Energy and Time Complexity for Sorting Algorithms in Java
Kristina Carter, Su Mei Gwen Ho, Mathias Marquar Arhipenko Larsen, Martin Sundman, Maja H. Kirkeby
TL;DR
This study empirically demonstrates a strong linear relationship between energy consumption and time complexity for four classic sorting algorithms implemented in Java on a single-kernel setup. By converting input sizes to their corresponding time-complexity scales and applying linear regression, the authors show $R^2$ values exceeding 0.99 for Counting Sort, Merge Sort, and Quick Sort, and above 0.94 for Bubble Sort, indicating that time complexity is a robust predictor of energy use in sequential sorting. The work also reveals that theoretical worst-case inputs do not always yield the worst energy or wall time, with random inputs sometimes driving higher costs, and discusses limitations related to hardware, measurement techniques, and input-import noise. These findings provide a practical basis for software developers to consider time complexity as a surrogate for energy efficiency in single-threaded sorting tasks.

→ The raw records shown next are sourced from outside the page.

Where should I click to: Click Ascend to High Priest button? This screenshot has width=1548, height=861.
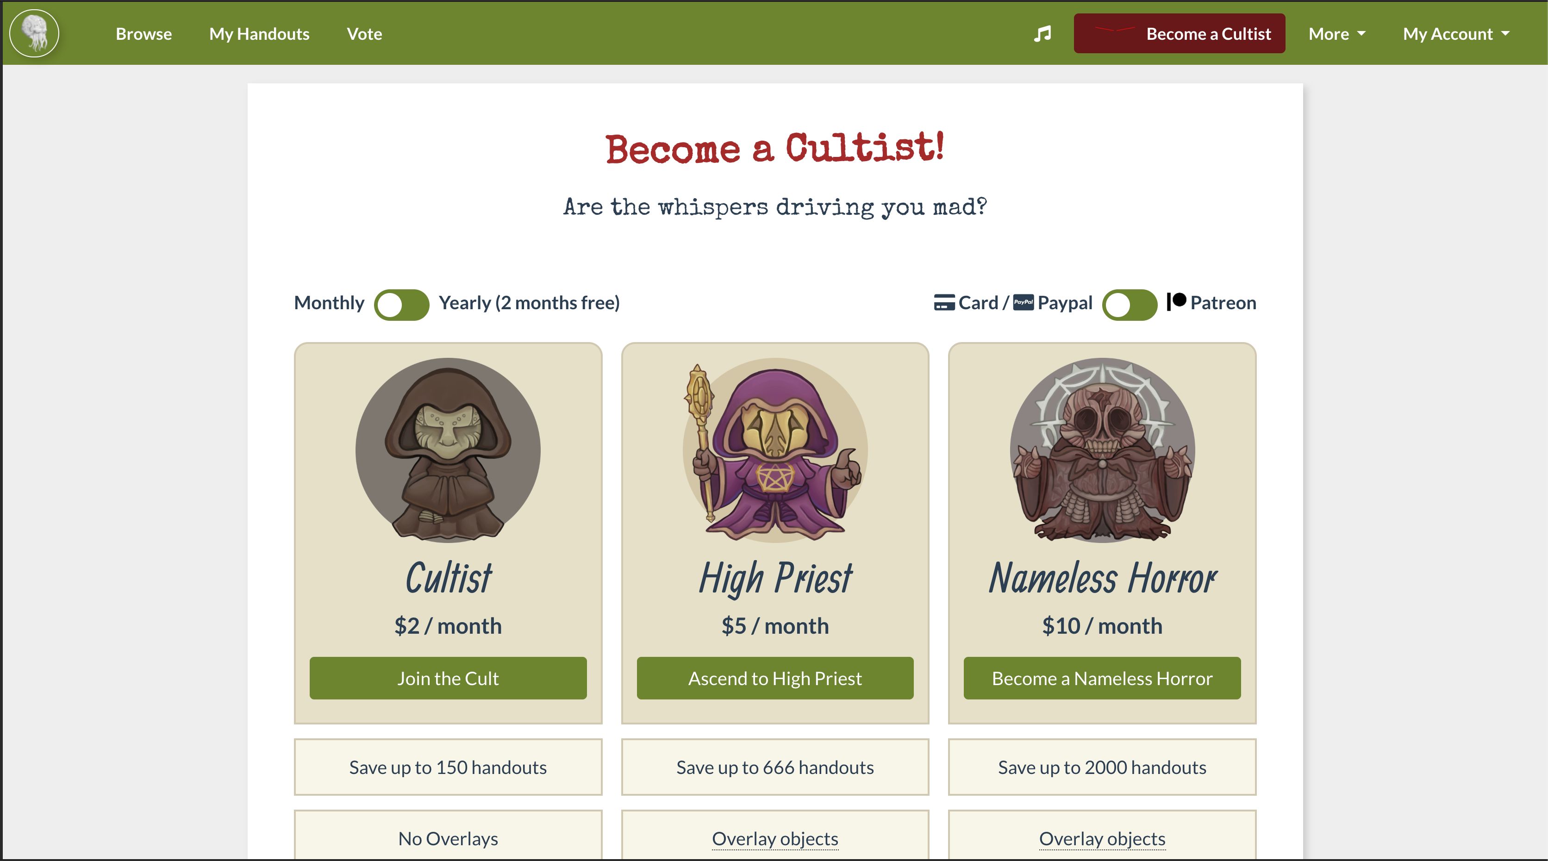coord(775,678)
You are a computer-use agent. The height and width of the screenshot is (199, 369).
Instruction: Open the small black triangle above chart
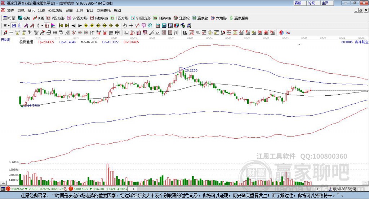[299, 44]
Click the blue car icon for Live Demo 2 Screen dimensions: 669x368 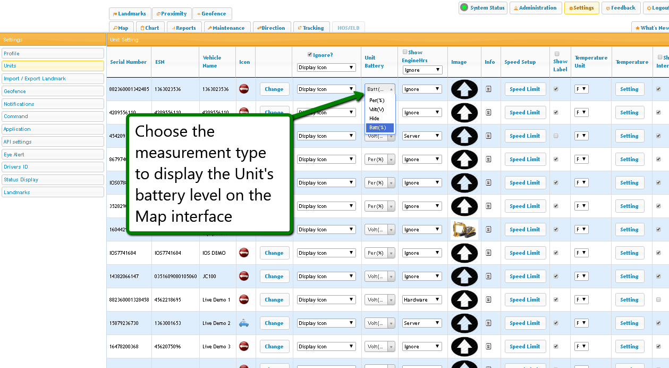(244, 323)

The study further suggests avenues for extending the analysis to different hardware, programming languages, and broader algorithm classes.
Abstract
The article investigates the relationship between time complexity and energy consumption in sorting algorithms, focusing on commonly-used algorithms implemented in Java: Bubble Sort, Counting Sort, Merge Sort, and Quick Sort. The significance of understanding this relationship is driven by the increasing energy demands of Information and Communication Technology systems and the potential for software optimization to contribute to energy efficiency. If we find a strong correlation between time complexity and energy usage, it would enhance the ability of software developers to create energy-efficient applications. This quantitative study researches the execution of four selected sorting algorithms with input varying over input sizes (25000 to 1 million) and input order types (best, worst, and random cases) on a single kernel in a Java-enabled system. The input size is adjusted according to the type's maximum execution time, resulting in 136 combinations, totalling 12960 measurements. Wall time and the CPU energy consumption is measured using Intel's RAPL. Statistical analysis are used to examine the correlations between time complexity, wall time, and energy consumption. The study finds a strong correlation between time complexity and energy consumption for the sorting algorithms tested. More than 99% of the variance in energy consumption for Counting Sort, Merge Sort, and Quick Sort depend on their time complexities. More than 94% of the variance in energy consumption for Bubble Sort depends on its time complexity. The results affirm that time complexity can serve as a reliable predictor of energy consumption in sequential sorting algorithms. This discovery could guide software developers in choosing energy-efficient algorithms by considering time complexities.